#### [Aim of the exercise]
Leave the pictures out and reproduce, exactly, the lines from the one with "You are a GUI" through the end of the entries below.

#### [Extracted information]
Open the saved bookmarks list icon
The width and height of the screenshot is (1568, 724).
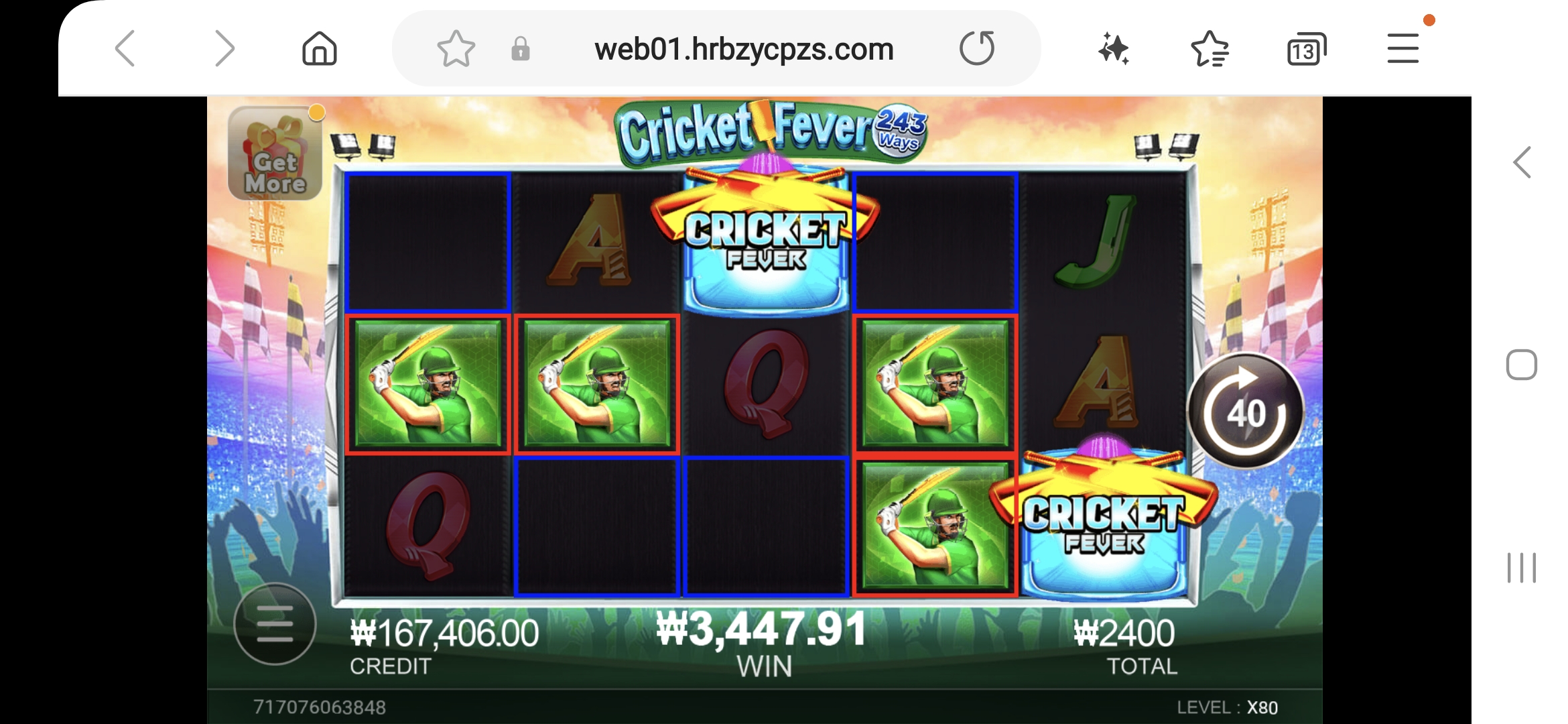click(x=1210, y=49)

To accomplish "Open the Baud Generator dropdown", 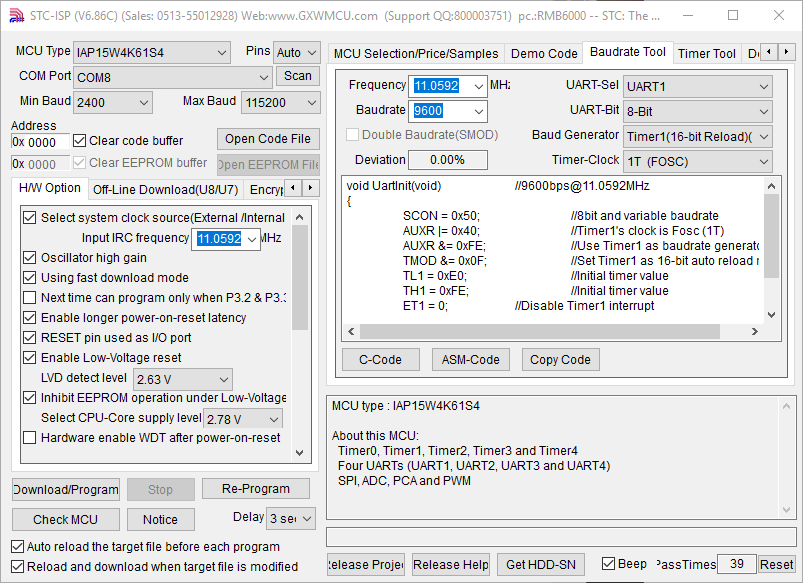I will [697, 136].
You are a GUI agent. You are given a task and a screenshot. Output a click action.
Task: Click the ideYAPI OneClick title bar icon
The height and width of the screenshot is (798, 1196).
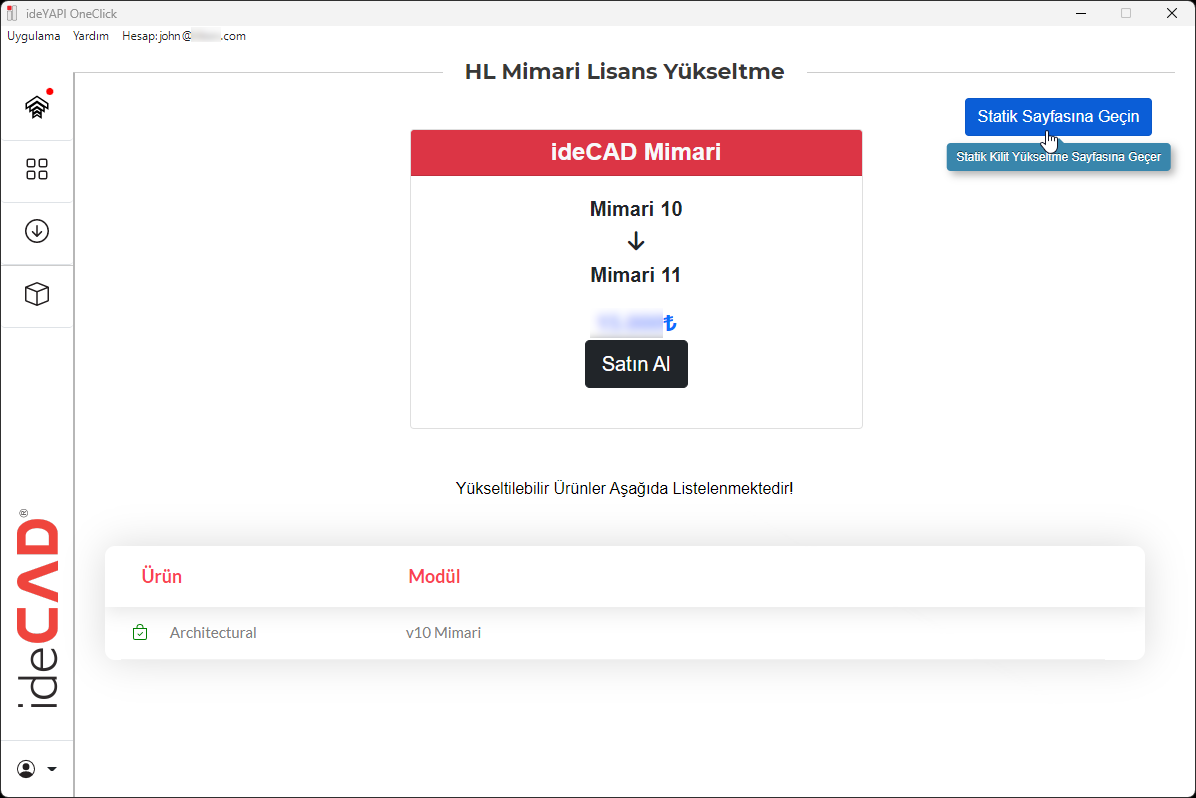click(12, 13)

#### [Exercise output]
You are a GUI agent. You are given a task and a screenshot. Output a click action.
Task: Click the ideYAPI OneClick title bar icon
The height and width of the screenshot is (798, 1196).
click(12, 13)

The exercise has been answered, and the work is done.